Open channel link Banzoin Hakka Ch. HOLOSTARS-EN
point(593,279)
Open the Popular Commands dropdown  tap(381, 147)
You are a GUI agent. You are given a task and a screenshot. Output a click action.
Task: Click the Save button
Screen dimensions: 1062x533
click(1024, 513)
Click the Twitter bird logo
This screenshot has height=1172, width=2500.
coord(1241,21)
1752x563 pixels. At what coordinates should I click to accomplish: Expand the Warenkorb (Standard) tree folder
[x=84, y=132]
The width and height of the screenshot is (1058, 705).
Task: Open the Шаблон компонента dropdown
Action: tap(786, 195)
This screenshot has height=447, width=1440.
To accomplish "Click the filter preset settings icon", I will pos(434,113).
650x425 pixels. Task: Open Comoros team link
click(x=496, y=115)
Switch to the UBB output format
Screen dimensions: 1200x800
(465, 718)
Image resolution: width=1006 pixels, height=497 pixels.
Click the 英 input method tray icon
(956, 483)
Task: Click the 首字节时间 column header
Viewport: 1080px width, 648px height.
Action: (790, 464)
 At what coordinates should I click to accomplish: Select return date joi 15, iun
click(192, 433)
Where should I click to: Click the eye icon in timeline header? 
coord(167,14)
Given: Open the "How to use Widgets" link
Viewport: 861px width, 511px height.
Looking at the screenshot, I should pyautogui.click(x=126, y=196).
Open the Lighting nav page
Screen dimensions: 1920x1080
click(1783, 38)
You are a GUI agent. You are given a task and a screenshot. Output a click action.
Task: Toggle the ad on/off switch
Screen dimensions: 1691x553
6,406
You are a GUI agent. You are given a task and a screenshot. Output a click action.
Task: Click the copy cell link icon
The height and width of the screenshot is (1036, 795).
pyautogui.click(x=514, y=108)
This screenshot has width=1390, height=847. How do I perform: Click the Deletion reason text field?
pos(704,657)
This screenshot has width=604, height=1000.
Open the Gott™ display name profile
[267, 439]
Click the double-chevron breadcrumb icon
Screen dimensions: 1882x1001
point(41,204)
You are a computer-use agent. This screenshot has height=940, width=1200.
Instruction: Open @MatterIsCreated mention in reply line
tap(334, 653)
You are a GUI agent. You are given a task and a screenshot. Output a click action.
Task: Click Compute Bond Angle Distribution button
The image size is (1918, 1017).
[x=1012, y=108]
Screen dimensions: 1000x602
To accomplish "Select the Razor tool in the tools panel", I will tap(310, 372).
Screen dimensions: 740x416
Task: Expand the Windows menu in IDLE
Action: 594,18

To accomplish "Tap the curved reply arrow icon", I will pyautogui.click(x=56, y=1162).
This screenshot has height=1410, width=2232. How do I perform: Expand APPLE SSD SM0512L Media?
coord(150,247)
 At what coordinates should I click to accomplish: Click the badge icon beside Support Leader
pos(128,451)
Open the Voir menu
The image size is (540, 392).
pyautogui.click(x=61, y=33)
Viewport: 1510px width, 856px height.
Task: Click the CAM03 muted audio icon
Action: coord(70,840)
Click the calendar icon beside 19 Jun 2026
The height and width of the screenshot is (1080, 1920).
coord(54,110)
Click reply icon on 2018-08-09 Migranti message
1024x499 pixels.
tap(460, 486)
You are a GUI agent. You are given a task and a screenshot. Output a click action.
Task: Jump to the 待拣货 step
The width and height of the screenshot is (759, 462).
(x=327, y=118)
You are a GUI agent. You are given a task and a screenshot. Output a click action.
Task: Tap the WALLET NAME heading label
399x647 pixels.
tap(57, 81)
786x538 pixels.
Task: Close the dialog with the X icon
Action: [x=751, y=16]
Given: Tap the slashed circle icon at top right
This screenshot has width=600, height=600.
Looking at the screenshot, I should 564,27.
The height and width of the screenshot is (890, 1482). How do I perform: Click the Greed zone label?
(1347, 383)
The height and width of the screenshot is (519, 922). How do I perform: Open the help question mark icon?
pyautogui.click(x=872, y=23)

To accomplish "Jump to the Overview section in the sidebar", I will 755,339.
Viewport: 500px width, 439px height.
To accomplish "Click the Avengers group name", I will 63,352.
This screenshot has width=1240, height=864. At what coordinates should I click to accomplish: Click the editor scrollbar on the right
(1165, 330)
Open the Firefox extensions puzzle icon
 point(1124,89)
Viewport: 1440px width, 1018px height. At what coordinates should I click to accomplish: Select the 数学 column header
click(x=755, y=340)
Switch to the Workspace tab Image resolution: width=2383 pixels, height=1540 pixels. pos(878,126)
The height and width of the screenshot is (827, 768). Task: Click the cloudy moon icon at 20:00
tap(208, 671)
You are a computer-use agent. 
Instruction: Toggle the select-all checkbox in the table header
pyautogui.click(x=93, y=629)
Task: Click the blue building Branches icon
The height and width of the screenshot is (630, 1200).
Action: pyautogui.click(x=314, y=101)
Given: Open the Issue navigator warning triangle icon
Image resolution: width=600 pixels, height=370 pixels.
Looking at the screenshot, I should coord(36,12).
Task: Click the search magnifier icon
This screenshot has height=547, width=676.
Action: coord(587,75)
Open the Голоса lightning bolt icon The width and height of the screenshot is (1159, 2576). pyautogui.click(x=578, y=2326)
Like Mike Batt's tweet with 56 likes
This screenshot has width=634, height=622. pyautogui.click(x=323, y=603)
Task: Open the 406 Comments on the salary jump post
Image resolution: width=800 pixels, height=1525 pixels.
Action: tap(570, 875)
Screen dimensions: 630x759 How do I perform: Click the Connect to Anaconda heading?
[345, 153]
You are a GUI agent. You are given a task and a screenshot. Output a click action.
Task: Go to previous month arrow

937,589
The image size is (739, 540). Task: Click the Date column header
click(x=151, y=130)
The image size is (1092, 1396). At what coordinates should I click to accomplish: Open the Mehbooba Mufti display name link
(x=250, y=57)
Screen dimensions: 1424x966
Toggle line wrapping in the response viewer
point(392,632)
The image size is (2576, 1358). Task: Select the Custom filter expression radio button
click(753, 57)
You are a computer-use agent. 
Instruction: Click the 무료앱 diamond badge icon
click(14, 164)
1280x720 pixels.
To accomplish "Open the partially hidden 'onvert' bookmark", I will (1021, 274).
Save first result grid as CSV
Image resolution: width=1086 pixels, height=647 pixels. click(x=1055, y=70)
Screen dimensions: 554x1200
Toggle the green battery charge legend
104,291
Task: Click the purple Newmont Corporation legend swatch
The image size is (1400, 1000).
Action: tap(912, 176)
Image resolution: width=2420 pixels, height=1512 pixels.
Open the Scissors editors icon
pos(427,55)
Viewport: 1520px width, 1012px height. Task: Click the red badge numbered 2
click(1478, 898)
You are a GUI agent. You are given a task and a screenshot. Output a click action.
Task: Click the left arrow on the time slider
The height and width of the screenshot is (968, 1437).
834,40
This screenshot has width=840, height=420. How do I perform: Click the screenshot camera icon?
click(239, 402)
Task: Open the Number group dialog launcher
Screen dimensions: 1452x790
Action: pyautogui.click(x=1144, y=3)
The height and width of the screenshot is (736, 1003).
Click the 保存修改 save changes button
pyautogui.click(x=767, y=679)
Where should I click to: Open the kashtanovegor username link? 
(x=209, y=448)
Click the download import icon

###

[The request]: Rewrite the material from its first line through the line containing "Action: (790, 464)" as a Markdown table, omitting blank lines, with the row number under "Index" and the line under "Text".

[Answer for the task]:
| Index | Text |
|---|---|
| 1 | Open channel link Banzoin Hakka Ch. HOLOSTARS-EN |
| 2 | point(593,279) |
| 3 | Open the Popular Commands dropdown  tap(381, 147) |
| 4 | You are a GUI agent. You are given a task and a screenshot. Output a click action. |
| 5 | Task: Click the Save button |
| 6 | Screen dimensions: 1062x533 |
| 7 | click(1024, 513) |
| 8 | Click the Twitter bird logo |
| 9 | This screenshot has height=1172, width=2500. |
| 10 | coord(1241,21) |
| 11 | 1752x563 pixels. At what coordinates should I click to accomplish: Expand the Warenkorb (Standard) tree folder |
| 12 | [x=84, y=132] |
| 13 | The width and height of the screenshot is (1058, 705). |
| 14 | Task: Open the Шаблон компонента dropdown |
| 15 | Action: tap(786, 195) |
| 16 | This screenshot has height=447, width=1440. |
| 17 | To accomplish "Click the filter preset settings icon", I will pos(434,113). |
| 18 | 650x425 pixels. Task: Open Comoros team link |
| 19 | click(x=496, y=115) |
| 20 | Switch to the UBB output format |
| 21 | Screen dimensions: 1200x800 |
| 22 | (465, 718) |
| 23 | Image resolution: width=1006 pixels, height=497 pixels. |
| 24 | Click the 英 input method tray icon |
| 25 | (956, 483) |
| 26 | Task: Click the 首字节时间 column header |
| 27 | Viewport: 1080px width, 648px height. |
| 28 | Action: (790, 464) |